_ABOUT THIS TASK:_
Within the lines below, find those that hold the string "header" and copy each one.

_INFORMATION SHOWN:_
■ ■ ■ ■ ■
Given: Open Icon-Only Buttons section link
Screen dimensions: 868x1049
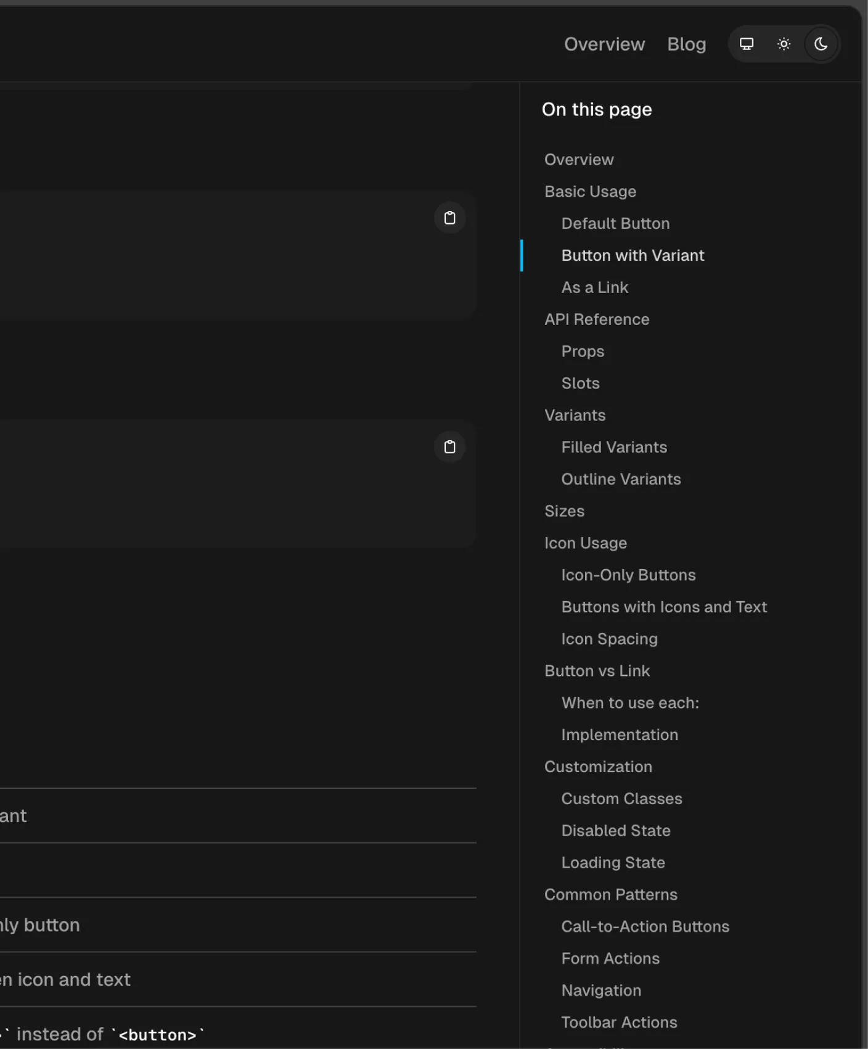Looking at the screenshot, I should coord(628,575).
■ ■ ■ ■ ■
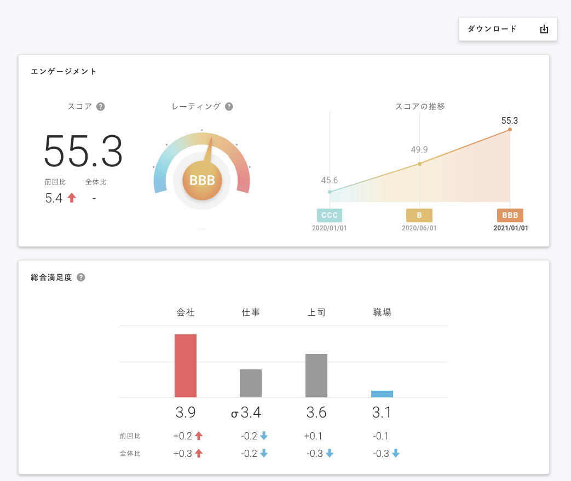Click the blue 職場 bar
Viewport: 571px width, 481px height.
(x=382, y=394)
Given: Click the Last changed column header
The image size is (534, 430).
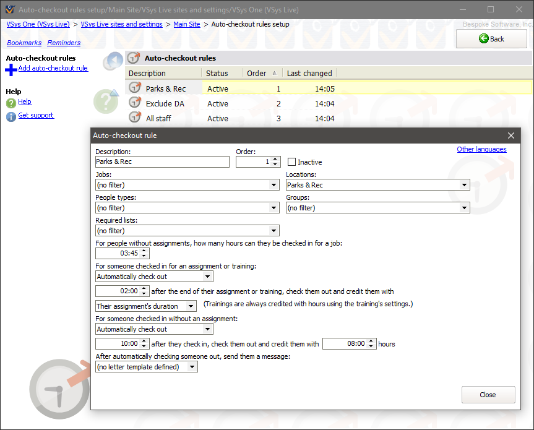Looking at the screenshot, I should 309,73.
■ ■ ■ ■ ■
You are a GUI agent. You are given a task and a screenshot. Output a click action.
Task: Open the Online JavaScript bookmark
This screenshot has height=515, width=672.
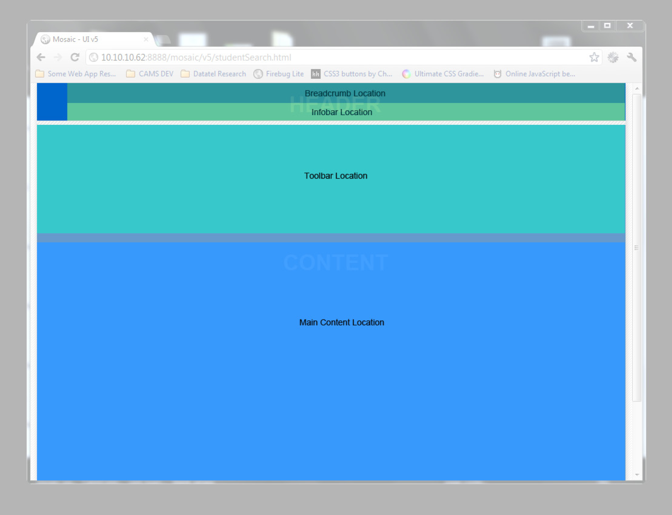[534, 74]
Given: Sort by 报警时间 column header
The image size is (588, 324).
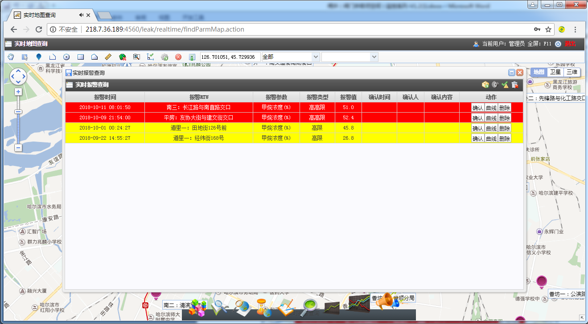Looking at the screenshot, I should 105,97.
■ ■ ■ ■ ■
_OUTPUT OF THE TASK:_
Given: Click the Last changed column header
Given: Sort by 报警时间 column header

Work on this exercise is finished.